## Exercise objective
Copy out the records below line for line, without changing anything.

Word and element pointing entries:

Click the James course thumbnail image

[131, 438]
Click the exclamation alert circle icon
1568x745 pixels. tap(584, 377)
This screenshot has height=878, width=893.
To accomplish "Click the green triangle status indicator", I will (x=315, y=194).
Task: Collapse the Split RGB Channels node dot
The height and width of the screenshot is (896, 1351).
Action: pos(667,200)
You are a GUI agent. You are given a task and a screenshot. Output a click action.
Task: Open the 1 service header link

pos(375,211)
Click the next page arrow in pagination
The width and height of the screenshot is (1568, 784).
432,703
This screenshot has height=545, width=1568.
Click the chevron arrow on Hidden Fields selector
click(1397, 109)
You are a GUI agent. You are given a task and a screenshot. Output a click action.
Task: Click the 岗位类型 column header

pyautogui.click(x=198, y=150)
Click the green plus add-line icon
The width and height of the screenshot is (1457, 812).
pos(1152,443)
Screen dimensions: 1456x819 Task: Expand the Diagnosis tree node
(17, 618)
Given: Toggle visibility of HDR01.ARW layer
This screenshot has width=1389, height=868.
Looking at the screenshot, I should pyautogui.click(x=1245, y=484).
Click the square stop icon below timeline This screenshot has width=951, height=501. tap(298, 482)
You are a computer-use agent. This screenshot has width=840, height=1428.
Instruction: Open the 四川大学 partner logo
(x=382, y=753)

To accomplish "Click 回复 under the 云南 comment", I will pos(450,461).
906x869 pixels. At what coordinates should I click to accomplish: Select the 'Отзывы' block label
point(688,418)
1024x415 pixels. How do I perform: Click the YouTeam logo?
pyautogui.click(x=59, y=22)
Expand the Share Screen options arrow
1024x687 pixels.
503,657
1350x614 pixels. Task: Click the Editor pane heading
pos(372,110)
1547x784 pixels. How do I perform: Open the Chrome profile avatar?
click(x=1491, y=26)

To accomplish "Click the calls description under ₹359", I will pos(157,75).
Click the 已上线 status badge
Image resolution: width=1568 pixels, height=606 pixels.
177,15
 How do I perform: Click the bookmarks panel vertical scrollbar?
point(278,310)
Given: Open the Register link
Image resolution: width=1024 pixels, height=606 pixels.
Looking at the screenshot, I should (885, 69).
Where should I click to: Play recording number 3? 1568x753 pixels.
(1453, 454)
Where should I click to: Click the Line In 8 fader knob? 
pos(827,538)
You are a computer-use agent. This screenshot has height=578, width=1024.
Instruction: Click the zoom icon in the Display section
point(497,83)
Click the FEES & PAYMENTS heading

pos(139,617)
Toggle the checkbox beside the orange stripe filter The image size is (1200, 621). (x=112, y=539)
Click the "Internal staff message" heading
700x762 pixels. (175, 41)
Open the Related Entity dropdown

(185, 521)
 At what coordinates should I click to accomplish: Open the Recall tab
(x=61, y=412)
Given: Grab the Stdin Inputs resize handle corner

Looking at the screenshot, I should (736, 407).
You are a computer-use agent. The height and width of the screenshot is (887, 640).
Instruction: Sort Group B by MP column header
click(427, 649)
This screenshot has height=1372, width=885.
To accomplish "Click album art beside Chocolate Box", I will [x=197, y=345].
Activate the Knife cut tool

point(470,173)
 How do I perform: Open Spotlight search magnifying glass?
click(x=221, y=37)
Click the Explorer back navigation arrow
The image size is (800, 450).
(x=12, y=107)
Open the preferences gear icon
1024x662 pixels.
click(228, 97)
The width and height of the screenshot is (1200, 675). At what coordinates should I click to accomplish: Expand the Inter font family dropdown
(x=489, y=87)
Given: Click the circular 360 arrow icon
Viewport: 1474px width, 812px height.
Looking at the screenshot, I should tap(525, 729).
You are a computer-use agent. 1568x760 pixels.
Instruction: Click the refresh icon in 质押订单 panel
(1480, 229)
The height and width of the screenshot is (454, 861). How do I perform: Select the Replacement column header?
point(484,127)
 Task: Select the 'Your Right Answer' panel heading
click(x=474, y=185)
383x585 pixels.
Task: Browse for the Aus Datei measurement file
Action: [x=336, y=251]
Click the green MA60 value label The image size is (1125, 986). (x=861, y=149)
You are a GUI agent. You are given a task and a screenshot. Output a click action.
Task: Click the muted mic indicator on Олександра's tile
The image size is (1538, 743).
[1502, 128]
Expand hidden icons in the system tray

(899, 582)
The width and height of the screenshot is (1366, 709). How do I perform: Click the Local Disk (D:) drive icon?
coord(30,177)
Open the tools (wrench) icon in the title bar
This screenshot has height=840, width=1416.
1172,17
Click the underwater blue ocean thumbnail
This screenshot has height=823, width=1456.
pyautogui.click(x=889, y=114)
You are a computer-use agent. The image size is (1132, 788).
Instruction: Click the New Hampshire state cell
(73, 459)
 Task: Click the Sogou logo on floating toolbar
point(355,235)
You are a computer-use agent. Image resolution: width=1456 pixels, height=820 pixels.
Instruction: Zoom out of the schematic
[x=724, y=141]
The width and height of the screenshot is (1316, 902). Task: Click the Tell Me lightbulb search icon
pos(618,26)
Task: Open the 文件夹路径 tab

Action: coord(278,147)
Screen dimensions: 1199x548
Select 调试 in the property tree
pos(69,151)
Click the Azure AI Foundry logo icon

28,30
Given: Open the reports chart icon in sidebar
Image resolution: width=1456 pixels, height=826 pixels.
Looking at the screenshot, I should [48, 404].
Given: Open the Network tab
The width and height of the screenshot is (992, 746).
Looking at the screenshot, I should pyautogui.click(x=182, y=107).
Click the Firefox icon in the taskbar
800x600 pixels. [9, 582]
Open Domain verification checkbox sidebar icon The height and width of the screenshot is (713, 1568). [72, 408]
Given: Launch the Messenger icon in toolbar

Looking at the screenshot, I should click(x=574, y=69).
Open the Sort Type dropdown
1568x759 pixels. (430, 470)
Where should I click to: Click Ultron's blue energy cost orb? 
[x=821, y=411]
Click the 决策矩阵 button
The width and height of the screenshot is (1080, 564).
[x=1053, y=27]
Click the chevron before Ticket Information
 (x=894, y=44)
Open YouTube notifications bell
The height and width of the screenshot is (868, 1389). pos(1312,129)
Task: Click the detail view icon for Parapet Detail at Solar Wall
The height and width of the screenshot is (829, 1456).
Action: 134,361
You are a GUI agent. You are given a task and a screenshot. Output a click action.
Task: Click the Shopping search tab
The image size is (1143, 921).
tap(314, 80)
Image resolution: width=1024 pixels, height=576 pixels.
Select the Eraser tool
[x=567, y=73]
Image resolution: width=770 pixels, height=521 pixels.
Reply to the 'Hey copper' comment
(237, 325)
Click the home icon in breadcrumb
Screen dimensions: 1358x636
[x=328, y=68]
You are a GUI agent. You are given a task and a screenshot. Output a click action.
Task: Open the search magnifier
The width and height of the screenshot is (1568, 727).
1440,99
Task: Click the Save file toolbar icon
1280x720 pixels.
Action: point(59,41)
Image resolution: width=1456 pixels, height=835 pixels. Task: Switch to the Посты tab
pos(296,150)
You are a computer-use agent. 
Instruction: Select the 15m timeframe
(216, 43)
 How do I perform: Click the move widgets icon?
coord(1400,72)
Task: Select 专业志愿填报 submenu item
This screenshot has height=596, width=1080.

## Solution
Click the James course thumbnail image

[131, 438]
Click the exclamation alert circle icon
1568x745 pixels. tap(584, 377)
This screenshot has height=878, width=893.
To accomplish "Click the green triangle status indicator", I will (x=315, y=194).
Task: Collapse the Split RGB Channels node dot
The height and width of the screenshot is (896, 1351).
Action: pos(667,200)
You are a GUI agent. You are given a task and a screenshot. Output a click action.
Task: Open the 1 service header link

pos(375,211)
Click the next page arrow in pagination
The width and height of the screenshot is (1568, 784).
432,703
This screenshot has height=545, width=1568.
Click the chevron arrow on Hidden Fields selector
click(1397, 109)
You are a GUI agent. You are given a task and a screenshot. Output a click action.
Task: Click the 岗位类型 column header

pyautogui.click(x=198, y=150)
Click the green plus add-line icon
The width and height of the screenshot is (1457, 812).
pos(1152,443)
Screen dimensions: 1456x819 Task: Expand the Diagnosis tree node
(17, 618)
Given: Toggle visibility of HDR01.ARW layer
This screenshot has width=1389, height=868.
Looking at the screenshot, I should pyautogui.click(x=1245, y=484).
Click the square stop icon below timeline This screenshot has width=951, height=501. tap(298, 482)
You are a computer-use agent. This screenshot has width=840, height=1428.
Instruction: Open the 四川大学 partner logo
(x=382, y=753)

To accomplish "Click 回复 under the 云南 comment", I will pos(450,461).
906x869 pixels. At what coordinates should I click to accomplish: Select the 'Отзывы' block label
point(688,418)
1024x415 pixels. How do I perform: Click the YouTeam logo?
pyautogui.click(x=59, y=22)
Expand the Share Screen options arrow
1024x687 pixels.
503,657
1350x614 pixels. Task: Click the Editor pane heading
pos(372,110)
1547x784 pixels. How do I perform: Open the Chrome profile avatar?
click(x=1491, y=26)

To accomplish "Click the calls description under ₹359", I will pos(157,75).
Click the 已上线 status badge
Image resolution: width=1568 pixels, height=606 pixels.
177,15
 How do I perform: Click the bookmarks panel vertical scrollbar?
point(278,310)
Given: Open the Register link
Image resolution: width=1024 pixels, height=606 pixels.
Looking at the screenshot, I should (885, 69).
Where should I click to: Play recording number 3? 1568x753 pixels.
(1453, 454)
Where should I click to: Click the Line In 8 fader knob? 
pos(827,538)
You are a computer-use agent. This screenshot has height=578, width=1024.
Instruction: Click the zoom icon in the Display section
point(497,83)
Click the FEES & PAYMENTS heading

pos(139,617)
Toggle the checkbox beside the orange stripe filter The image size is (1200, 621). (x=112, y=539)
Click the "Internal staff message" heading
700x762 pixels. (175, 41)
Open the Related Entity dropdown

(185, 521)
 At what coordinates should I click to accomplish: Open the Recall tab
(x=61, y=412)
Given: Grab the Stdin Inputs resize handle corner

Looking at the screenshot, I should (736, 407).
You are a computer-use agent. The height and width of the screenshot is (887, 640).
Instruction: Sort Group B by MP column header
click(427, 649)
This screenshot has height=1372, width=885.
To accomplish "Click album art beside Chocolate Box", I will [x=197, y=345].
Activate the Knife cut tool

point(470,173)
 How do I perform: Open Spotlight search magnifying glass?
click(x=221, y=37)
Click the Explorer back navigation arrow
The image size is (800, 450).
(x=12, y=107)
Open the preferences gear icon
1024x662 pixels.
click(228, 97)
The width and height of the screenshot is (1200, 675). At what coordinates should I click to accomplish: Expand the Inter font family dropdown
(x=489, y=87)
Given: Click the circular 360 arrow icon
Viewport: 1474px width, 812px height.
Looking at the screenshot, I should tap(525, 729).
You are a computer-use agent. 1568x760 pixels.
Instruction: Click the refresh icon in 质押订单 panel
(1480, 229)
The height and width of the screenshot is (454, 861). How do I perform: Select the Replacement column header?
point(484,127)
 Task: Select the 'Your Right Answer' panel heading
click(x=474, y=185)
383x585 pixels.
Task: Browse for the Aus Datei measurement file
Action: [x=336, y=251]
Click the green MA60 value label The image size is (1125, 986). (x=861, y=149)
You are a GUI agent. You are given a task and a screenshot. Output a click action.
Task: Click the muted mic indicator on Олександра's tile
The image size is (1538, 743).
[1502, 128]
Expand hidden icons in the system tray

(899, 582)
The width and height of the screenshot is (1366, 709). How do I perform: Click the Local Disk (D:) drive icon?
coord(30,177)
Open the tools (wrench) icon in the title bar
This screenshot has height=840, width=1416.
1172,17
Click the underwater blue ocean thumbnail
This screenshot has height=823, width=1456.
pyautogui.click(x=889, y=114)
You are a computer-use agent. The image size is (1132, 788).
Instruction: Click the New Hampshire state cell
(73, 459)
 Task: Click the Sogou logo on floating toolbar
point(355,235)
You are a computer-use agent. Image resolution: width=1456 pixels, height=820 pixels.
Instruction: Zoom out of the schematic
[x=724, y=141]
The width and height of the screenshot is (1316, 902). Task: Click the Tell Me lightbulb search icon
pos(618,26)
Task: Open the 文件夹路径 tab

Action: coord(278,147)
Screen dimensions: 1199x548
Select 调试 in the property tree
pos(69,151)
Click the Azure AI Foundry logo icon

28,30
Given: Open the reports chart icon in sidebar
Image resolution: width=1456 pixels, height=826 pixels.
Looking at the screenshot, I should [48, 404].
Given: Open the Network tab
The width and height of the screenshot is (992, 746).
Looking at the screenshot, I should pyautogui.click(x=182, y=107).
Click the Firefox icon in the taskbar
800x600 pixels. [9, 582]
Open Domain verification checkbox sidebar icon The height and width of the screenshot is (713, 1568). [72, 408]
Given: Launch the Messenger icon in toolbar

Looking at the screenshot, I should click(x=574, y=69).
Open the Sort Type dropdown
1568x759 pixels. (430, 470)
Where should I click to: Click Ultron's blue energy cost orb? 
[x=821, y=411]
Click the 决策矩阵 button
The width and height of the screenshot is (1080, 564).
[x=1053, y=27]
Click the chevron before Ticket Information
 (x=894, y=44)
Open YouTube notifications bell
The height and width of the screenshot is (868, 1389). pos(1312,129)
Task: Click the detail view icon for Parapet Detail at Solar Wall
The height and width of the screenshot is (829, 1456).
Action: 134,361
You are a GUI agent. You are given a task and a screenshot. Output a click action.
Task: Click the Shopping search tab
The image size is (1143, 921).
tap(314, 80)
Image resolution: width=1024 pixels, height=576 pixels.
Select the Eraser tool
[x=567, y=73]
Image resolution: width=770 pixels, height=521 pixels.
Reply to the 'Hey copper' comment
(237, 325)
Click the home icon in breadcrumb
Screen dimensions: 1358x636
[x=328, y=68]
You are a GUI agent. You are given a task and a screenshot. Output a click action.
Task: Open the search magnifier
The width and height of the screenshot is (1568, 727).
1440,99
Task: Click the Save file toolbar icon
1280x720 pixels.
Action: point(59,41)
Image resolution: width=1456 pixels, height=835 pixels. Task: Switch to the Посты tab
pos(296,150)
You are a computer-use agent. 
Instruction: Select the 15m timeframe
(216, 43)
 How do I perform: Click the move widgets icon?
coord(1400,72)
Task: Select 专业志愿填报 submenu item
This screenshot has height=596, width=1080.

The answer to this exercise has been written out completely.